━━━━━ Task material ━━━━━

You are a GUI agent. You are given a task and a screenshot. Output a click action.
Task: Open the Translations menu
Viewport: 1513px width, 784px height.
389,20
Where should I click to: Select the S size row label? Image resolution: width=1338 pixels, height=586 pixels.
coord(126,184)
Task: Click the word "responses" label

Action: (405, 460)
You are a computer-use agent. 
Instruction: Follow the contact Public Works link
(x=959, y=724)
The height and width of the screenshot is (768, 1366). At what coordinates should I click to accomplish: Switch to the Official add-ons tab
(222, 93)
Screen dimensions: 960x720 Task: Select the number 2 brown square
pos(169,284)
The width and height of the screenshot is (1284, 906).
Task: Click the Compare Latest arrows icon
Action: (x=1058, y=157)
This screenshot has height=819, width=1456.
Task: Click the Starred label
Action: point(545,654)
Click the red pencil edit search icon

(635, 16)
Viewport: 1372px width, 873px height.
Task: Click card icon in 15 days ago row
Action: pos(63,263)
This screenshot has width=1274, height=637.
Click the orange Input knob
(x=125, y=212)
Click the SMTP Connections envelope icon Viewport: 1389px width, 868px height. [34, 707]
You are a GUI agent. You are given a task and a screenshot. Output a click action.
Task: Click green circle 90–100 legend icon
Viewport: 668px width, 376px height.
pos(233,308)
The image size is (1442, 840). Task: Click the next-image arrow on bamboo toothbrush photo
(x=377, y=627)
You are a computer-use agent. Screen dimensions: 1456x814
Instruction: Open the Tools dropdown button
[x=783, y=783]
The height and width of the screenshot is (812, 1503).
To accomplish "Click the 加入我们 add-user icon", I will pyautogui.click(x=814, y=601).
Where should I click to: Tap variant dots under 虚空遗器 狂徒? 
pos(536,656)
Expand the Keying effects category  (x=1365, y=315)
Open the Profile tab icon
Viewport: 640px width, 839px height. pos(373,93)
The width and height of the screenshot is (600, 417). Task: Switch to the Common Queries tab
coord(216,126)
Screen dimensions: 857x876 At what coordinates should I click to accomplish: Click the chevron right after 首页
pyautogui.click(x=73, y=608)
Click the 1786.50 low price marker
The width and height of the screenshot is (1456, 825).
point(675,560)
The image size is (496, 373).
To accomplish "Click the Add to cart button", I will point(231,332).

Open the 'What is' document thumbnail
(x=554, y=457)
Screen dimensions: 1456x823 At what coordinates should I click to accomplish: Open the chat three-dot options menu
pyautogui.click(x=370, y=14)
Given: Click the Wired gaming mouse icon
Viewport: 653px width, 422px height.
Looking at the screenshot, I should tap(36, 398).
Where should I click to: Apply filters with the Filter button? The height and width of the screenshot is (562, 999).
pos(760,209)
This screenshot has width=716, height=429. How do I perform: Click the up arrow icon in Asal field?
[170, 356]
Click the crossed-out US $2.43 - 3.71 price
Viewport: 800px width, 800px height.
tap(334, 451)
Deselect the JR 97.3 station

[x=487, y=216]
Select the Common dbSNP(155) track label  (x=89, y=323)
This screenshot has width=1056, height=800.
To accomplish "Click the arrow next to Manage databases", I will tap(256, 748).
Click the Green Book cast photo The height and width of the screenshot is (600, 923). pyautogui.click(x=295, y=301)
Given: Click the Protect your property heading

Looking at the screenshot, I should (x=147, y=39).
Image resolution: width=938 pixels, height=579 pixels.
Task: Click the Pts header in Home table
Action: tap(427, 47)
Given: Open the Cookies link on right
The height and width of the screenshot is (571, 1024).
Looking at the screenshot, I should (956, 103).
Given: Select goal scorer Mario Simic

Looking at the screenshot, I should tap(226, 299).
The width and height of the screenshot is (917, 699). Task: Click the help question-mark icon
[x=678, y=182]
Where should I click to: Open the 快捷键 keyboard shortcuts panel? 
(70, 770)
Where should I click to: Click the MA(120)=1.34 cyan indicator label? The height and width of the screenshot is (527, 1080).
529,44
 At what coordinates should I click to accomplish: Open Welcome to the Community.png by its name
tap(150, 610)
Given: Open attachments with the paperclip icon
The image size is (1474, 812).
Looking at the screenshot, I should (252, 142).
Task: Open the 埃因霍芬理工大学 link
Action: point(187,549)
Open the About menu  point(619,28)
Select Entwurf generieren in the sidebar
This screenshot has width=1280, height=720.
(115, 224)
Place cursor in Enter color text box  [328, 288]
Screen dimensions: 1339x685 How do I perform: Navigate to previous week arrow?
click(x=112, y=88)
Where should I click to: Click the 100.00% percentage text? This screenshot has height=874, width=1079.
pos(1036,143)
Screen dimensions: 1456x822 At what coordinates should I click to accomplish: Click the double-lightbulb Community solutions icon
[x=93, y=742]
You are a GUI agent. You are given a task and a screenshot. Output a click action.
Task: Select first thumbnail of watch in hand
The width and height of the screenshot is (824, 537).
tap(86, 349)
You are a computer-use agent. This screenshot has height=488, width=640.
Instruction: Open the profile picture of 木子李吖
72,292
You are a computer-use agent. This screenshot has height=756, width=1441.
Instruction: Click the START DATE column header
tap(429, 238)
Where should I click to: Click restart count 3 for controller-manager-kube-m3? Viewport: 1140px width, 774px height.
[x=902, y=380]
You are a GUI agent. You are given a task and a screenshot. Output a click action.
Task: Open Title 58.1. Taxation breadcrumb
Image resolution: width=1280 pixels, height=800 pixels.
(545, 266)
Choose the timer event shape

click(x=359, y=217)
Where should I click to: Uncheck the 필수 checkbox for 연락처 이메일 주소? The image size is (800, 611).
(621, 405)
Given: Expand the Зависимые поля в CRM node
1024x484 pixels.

━━━━━

## Work to complete
Output all of the entries, exactly as they are written.

## Response
You are a GUI agent. You are given a task and a screenshot. Output a click action.
Task: Open the Translations menu
Viewport: 1513px width, 784px height.
389,20
Where should I click to: Select the S size row label? Image resolution: width=1338 pixels, height=586 pixels.
coord(126,184)
Task: Click the word "responses" label

Action: (405, 460)
You are a computer-use agent. 
Instruction: Follow the contact Public Works link
(x=959, y=724)
The height and width of the screenshot is (768, 1366). At what coordinates should I click to accomplish: Switch to the Official add-ons tab
(222, 93)
Screen dimensions: 960x720 Task: Select the number 2 brown square
pos(169,284)
The width and height of the screenshot is (1284, 906).
Task: Click the Compare Latest arrows icon
Action: (x=1058, y=157)
This screenshot has height=819, width=1456.
Task: Click the Starred label
Action: point(545,654)
Click the red pencil edit search icon

(635, 16)
Viewport: 1372px width, 873px height.
Task: Click card icon in 15 days ago row
Action: pos(63,263)
This screenshot has width=1274, height=637.
Click the orange Input knob
(x=125, y=212)
Click the SMTP Connections envelope icon Viewport: 1389px width, 868px height. [34, 707]
You are a GUI agent. You are given a task and a screenshot. Output a click action.
Task: Click green circle 90–100 legend icon
Viewport: 668px width, 376px height.
pos(233,308)
The image size is (1442, 840). Task: Click the next-image arrow on bamboo toothbrush photo
(x=377, y=627)
You are a computer-use agent. Screen dimensions: 1456x814
Instruction: Open the Tools dropdown button
[x=783, y=783]
The height and width of the screenshot is (812, 1503).
To accomplish "Click the 加入我们 add-user icon", I will pyautogui.click(x=814, y=601).
Where should I click to: Tap variant dots under 虚空遗器 狂徒? 
pos(536,656)
Expand the Keying effects category  (x=1365, y=315)
Open the Profile tab icon
Viewport: 640px width, 839px height. pos(373,93)
The width and height of the screenshot is (600, 417). Task: Switch to the Common Queries tab
coord(216,126)
Screen dimensions: 857x876 At what coordinates should I click to accomplish: Click the chevron right after 首页
pyautogui.click(x=73, y=608)
Click the 1786.50 low price marker
The width and height of the screenshot is (1456, 825).
point(675,560)
The image size is (496, 373).
To accomplish "Click the Add to cart button", I will point(231,332).

Open the 'What is' document thumbnail
(x=554, y=457)
Screen dimensions: 1456x823 At what coordinates should I click to accomplish: Open the chat three-dot options menu
pyautogui.click(x=370, y=14)
Given: Click the Wired gaming mouse icon
Viewport: 653px width, 422px height.
Looking at the screenshot, I should tap(36, 398).
Where should I click to: Apply filters with the Filter button? The height and width of the screenshot is (562, 999).
pos(760,209)
This screenshot has width=716, height=429. How do I perform: Click the up arrow icon in Asal field?
[170, 356]
Click the crossed-out US $2.43 - 3.71 price
Viewport: 800px width, 800px height.
tap(334, 451)
Deselect the JR 97.3 station

[x=487, y=216]
Select the Common dbSNP(155) track label  (x=89, y=323)
This screenshot has width=1056, height=800.
To accomplish "Click the arrow next to Manage databases", I will tap(256, 748).
Click the Green Book cast photo The height and width of the screenshot is (600, 923). pyautogui.click(x=295, y=301)
Given: Click the Protect your property heading

Looking at the screenshot, I should (x=147, y=39).
Image resolution: width=938 pixels, height=579 pixels.
Task: Click the Pts header in Home table
Action: tap(427, 47)
Given: Open the Cookies link on right
The height and width of the screenshot is (571, 1024).
Looking at the screenshot, I should (956, 103).
Given: Select goal scorer Mario Simic

Looking at the screenshot, I should tap(226, 299).
The width and height of the screenshot is (917, 699). Task: Click the help question-mark icon
[x=678, y=182]
Where should I click to: Open the 快捷键 keyboard shortcuts panel? 
(70, 770)
Where should I click to: Click the MA(120)=1.34 cyan indicator label? The height and width of the screenshot is (527, 1080).
529,44
 At what coordinates should I click to accomplish: Open Welcome to the Community.png by its name
tap(150, 610)
Given: Open attachments with the paperclip icon
The image size is (1474, 812).
Looking at the screenshot, I should (252, 142).
Task: Open the 埃因霍芬理工大学 link
Action: point(187,549)
Open the About menu  point(619,28)
Select Entwurf generieren in the sidebar
This screenshot has width=1280, height=720.
(115, 224)
Place cursor in Enter color text box  [328, 288]
Screen dimensions: 1339x685 How do I perform: Navigate to previous week arrow?
click(x=112, y=88)
Where should I click to: Click the 100.00% percentage text? This screenshot has height=874, width=1079.
pos(1036,143)
Screen dimensions: 1456x822 At what coordinates should I click to accomplish: Click the double-lightbulb Community solutions icon
[x=93, y=742]
You are a GUI agent. You are given a task and a screenshot. Output a click action.
Task: Select first thumbnail of watch in hand
The width and height of the screenshot is (824, 537).
tap(86, 349)
You are a computer-use agent. This screenshot has height=488, width=640.
Instruction: Open the profile picture of 木子李吖
72,292
You are a computer-use agent. This screenshot has height=756, width=1441.
Instruction: Click the START DATE column header
tap(429, 238)
Where should I click to: Click restart count 3 for controller-manager-kube-m3? Viewport: 1140px width, 774px height.
[x=902, y=380]
You are a GUI agent. You are given a task and a screenshot. Output a click action.
Task: Open Title 58.1. Taxation breadcrumb
Image resolution: width=1280 pixels, height=800 pixels.
(545, 266)
Choose the timer event shape

click(x=359, y=217)
Where should I click to: Uncheck the 필수 checkbox for 연락처 이메일 주소? The image size is (800, 611).
(621, 405)
Given: Expand the Зависимые поля в CRM node
1024x484 pixels.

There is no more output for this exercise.